Когда телу хочется пить, умирающий видит: тело томится жаждой, и 
	рад избавиться от тела. Еда,  одежда, удовольствия не нужны тому, для кого и 
	тело -- незначащая часть обширного имения, вроде осла на привязи во дворе. 
	     А  потом  наступает  агония:  прилив,  отлив --  волны  памяти  бередят 
	сознание, омывают пережитым, вздымаются, опадают,  приносят и уносят камешки 
	воспоминаний,  звучащие раковины  голосов, дотянулись,  раскачали сердце, и, 
	словно нити водорослей, ожили  сердечные привязанности. Но равноденствие уже 
	приготовило  последний отлив,  пустеет сердце, и волна пережитого отходит  к 
	Господу. 
	     Все,  кто  живы, --  я знаю,  -- боятся  смерти. Они  заранее  напуганы 
	предстоящей встречей.  И  поверьте, ни разу  не  видел, чтобы умереть боялся 
	умирающий. 
	     Так за что же мне жалеть их? О чем плакать у их изголовья? Мне известно 
	и преимущество мертвых. Как легка была кончина той пленницы. Ее смерть стала 
	для  меня откровением  в  мои  шестнадцать  лет. Когда  ее принесли, она уже 
	умирала, кашляла в платок и, как загнанная газель, прерывисто, часто дышала. 

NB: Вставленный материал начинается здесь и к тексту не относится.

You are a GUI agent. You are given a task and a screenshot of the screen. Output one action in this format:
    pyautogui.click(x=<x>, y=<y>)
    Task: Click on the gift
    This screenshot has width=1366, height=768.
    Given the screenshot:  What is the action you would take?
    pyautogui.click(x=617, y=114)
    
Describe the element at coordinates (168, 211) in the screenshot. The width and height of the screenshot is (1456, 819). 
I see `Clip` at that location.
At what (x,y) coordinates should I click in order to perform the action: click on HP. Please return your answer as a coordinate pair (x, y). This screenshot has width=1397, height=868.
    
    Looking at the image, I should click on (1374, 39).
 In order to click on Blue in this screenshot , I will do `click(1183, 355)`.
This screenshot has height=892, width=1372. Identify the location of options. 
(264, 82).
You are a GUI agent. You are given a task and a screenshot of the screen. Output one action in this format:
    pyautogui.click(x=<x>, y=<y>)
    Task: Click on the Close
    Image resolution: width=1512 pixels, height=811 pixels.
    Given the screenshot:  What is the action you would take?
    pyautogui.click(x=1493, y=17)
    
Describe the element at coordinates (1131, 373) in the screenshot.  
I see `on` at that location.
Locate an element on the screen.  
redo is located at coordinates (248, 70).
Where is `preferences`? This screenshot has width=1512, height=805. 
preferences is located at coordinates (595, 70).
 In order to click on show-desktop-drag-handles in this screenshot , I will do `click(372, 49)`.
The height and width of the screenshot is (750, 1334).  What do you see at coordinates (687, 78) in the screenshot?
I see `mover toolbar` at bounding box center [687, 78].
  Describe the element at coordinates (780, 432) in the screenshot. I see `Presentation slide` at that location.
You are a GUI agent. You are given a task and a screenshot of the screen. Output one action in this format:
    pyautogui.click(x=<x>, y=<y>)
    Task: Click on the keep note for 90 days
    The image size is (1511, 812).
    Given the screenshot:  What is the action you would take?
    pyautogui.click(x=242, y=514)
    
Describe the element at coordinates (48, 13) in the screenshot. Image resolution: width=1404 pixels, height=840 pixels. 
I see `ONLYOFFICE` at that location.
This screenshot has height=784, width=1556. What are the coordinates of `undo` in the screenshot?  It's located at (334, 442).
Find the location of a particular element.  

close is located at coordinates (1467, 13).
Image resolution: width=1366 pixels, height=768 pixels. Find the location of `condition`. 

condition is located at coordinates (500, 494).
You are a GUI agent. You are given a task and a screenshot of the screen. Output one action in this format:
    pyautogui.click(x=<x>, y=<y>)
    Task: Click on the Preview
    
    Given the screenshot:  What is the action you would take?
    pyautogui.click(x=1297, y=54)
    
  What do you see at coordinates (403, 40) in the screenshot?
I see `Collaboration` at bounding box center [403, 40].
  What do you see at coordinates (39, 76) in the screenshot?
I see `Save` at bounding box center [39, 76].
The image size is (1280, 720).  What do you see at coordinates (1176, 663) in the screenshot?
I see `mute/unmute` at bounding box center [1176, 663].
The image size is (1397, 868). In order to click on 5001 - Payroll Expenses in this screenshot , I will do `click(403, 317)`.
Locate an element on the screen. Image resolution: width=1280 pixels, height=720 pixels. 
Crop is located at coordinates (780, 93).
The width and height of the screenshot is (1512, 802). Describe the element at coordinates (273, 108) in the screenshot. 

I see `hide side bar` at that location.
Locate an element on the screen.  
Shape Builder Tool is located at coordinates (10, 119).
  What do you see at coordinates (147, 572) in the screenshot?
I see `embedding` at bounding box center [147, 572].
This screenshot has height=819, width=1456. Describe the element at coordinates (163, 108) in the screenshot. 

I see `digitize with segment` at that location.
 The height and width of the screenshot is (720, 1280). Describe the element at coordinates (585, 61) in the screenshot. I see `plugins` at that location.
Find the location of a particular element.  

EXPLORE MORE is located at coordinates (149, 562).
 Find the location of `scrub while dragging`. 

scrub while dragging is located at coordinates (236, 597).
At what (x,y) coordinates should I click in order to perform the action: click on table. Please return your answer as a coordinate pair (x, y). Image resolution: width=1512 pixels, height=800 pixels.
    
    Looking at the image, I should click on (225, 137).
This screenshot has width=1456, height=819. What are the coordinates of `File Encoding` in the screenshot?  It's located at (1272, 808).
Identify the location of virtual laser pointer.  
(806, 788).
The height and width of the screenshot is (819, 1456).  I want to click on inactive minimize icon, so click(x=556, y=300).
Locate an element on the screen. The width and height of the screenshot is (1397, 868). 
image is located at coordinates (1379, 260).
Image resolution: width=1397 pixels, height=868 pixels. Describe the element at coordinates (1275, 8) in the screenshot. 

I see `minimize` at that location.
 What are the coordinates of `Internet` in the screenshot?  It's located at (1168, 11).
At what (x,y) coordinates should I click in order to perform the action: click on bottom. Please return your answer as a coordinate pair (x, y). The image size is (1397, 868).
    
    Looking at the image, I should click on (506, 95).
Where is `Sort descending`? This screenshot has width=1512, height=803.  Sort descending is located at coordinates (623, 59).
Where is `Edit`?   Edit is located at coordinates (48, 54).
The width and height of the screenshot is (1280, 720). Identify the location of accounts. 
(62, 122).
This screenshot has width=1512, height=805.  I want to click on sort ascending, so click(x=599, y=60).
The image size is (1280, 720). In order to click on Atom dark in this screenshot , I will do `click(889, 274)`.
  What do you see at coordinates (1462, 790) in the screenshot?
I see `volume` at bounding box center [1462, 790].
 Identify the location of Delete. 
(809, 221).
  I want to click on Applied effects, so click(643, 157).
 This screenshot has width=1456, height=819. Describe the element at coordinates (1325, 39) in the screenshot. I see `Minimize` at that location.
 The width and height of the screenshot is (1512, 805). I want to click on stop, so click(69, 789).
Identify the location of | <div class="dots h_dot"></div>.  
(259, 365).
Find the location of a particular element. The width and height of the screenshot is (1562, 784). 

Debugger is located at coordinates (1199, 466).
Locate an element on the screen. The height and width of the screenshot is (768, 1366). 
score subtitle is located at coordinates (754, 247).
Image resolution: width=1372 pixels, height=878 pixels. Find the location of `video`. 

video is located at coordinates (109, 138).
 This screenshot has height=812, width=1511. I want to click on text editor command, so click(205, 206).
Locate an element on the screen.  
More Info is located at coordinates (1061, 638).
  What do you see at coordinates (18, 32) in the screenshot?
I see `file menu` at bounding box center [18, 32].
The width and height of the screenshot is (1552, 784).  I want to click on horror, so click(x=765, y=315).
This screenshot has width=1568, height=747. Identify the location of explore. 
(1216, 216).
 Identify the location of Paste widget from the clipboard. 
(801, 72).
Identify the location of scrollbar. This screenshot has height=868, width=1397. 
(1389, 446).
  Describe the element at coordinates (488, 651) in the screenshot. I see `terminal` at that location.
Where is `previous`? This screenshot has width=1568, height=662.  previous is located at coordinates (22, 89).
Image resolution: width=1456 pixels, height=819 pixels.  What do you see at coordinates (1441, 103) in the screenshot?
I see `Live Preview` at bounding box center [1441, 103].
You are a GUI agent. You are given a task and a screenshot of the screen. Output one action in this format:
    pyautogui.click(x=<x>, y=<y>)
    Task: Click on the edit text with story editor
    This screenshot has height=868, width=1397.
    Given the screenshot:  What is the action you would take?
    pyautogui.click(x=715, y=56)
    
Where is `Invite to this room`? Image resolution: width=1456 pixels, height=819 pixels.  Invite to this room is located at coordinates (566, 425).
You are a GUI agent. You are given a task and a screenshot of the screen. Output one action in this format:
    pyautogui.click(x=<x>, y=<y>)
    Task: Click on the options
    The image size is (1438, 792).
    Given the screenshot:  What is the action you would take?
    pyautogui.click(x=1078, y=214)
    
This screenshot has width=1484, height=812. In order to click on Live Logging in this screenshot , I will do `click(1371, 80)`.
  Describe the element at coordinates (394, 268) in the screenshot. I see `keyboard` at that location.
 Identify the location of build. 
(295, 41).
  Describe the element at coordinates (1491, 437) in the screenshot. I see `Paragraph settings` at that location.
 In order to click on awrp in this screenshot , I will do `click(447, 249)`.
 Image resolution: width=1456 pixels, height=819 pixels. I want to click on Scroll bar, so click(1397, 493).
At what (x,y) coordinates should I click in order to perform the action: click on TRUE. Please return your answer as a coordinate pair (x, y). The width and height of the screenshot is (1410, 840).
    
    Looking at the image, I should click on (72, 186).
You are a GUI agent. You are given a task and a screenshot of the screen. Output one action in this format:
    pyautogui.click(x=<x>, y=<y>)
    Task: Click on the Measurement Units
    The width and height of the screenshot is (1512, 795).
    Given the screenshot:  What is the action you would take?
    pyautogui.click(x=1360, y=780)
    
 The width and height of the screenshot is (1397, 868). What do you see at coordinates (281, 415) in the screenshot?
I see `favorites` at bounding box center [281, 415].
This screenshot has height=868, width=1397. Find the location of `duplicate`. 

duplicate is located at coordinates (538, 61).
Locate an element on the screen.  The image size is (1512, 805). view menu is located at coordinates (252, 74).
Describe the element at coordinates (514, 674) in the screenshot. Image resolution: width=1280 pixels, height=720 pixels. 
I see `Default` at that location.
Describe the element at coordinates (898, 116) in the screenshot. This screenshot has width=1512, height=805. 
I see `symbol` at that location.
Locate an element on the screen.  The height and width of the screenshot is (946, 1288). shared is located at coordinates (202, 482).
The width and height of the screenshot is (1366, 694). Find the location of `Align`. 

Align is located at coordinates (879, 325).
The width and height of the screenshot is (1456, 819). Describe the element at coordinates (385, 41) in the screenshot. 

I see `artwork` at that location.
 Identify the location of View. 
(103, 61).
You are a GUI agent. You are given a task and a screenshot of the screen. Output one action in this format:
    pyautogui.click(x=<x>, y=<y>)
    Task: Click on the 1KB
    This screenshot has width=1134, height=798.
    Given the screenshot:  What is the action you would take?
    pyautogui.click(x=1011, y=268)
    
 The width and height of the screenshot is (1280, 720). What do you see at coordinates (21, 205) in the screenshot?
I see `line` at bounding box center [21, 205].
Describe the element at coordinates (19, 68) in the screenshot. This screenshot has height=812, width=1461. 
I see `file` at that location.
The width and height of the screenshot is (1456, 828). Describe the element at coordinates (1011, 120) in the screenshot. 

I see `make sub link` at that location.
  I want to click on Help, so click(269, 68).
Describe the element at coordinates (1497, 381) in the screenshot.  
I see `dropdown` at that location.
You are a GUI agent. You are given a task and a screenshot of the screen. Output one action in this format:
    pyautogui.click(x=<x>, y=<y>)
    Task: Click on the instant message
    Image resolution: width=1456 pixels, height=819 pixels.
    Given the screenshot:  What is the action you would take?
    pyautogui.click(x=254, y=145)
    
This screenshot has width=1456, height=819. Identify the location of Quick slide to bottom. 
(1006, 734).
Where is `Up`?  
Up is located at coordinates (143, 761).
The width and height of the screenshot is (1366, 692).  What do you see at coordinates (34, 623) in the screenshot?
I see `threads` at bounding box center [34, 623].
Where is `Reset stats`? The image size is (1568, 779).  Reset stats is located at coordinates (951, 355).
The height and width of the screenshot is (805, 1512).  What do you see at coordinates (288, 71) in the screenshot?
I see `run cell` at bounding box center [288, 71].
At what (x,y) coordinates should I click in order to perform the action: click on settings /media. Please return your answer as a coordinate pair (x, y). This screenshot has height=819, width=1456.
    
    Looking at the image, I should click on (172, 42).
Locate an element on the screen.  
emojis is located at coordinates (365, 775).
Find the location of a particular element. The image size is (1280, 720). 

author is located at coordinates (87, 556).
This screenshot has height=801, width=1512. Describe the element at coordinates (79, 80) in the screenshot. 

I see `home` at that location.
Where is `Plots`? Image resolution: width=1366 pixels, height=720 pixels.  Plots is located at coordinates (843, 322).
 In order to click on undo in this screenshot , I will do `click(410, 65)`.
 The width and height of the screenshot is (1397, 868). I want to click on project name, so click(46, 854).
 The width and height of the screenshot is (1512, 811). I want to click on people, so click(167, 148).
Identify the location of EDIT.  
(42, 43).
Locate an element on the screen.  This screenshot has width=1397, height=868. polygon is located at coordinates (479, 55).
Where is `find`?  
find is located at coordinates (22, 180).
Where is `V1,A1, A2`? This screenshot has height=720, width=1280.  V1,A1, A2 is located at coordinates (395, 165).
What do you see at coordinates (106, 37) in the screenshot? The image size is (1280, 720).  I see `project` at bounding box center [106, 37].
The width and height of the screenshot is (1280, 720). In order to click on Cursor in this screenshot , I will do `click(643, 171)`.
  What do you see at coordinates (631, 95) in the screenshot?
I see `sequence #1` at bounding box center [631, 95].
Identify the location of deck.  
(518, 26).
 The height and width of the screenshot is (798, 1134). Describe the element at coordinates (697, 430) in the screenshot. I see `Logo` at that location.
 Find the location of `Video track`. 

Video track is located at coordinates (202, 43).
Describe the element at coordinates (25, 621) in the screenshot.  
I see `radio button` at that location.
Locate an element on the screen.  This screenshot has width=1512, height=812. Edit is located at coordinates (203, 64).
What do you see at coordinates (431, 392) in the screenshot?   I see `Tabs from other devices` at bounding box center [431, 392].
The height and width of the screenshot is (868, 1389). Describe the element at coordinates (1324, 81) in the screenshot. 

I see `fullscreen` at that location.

	Но  не  смерть занимала ее,  ей хотелось одного -- улыбнуться. Улыбка  реяла 
	возле  ее  губ, как ветерок над  водой, мановение мечты, белоснежная лебедь. 
	День  ото дня  улыбка  становилась все  явственней, все  драгоценней, и  все 
	труднее  становилось  удерживать ее, пока однажды лебедь  не улетела в небо, 
	оставив след на воде -- розовую полоску губ. 
	     А  мой отец?  Смерть завершила  его  и уподобила  изваянию из  гранита. 
	Убийца  поседел,  его  раздавило  величие,  которое  обрела  бренная  земная 
	оболочка,  прободенная его  кинжалом.  Не  жертва  --  царственный  саркофаг 
	каменел  перед  ним,  и   безмолвие,  которому  сам  убийца  стал  причиной, 
	обессилило и сковало его. На заре в царской  опочивальне слуги нашли убийцу, 
	он стоял на коленях перед мертвым царем. 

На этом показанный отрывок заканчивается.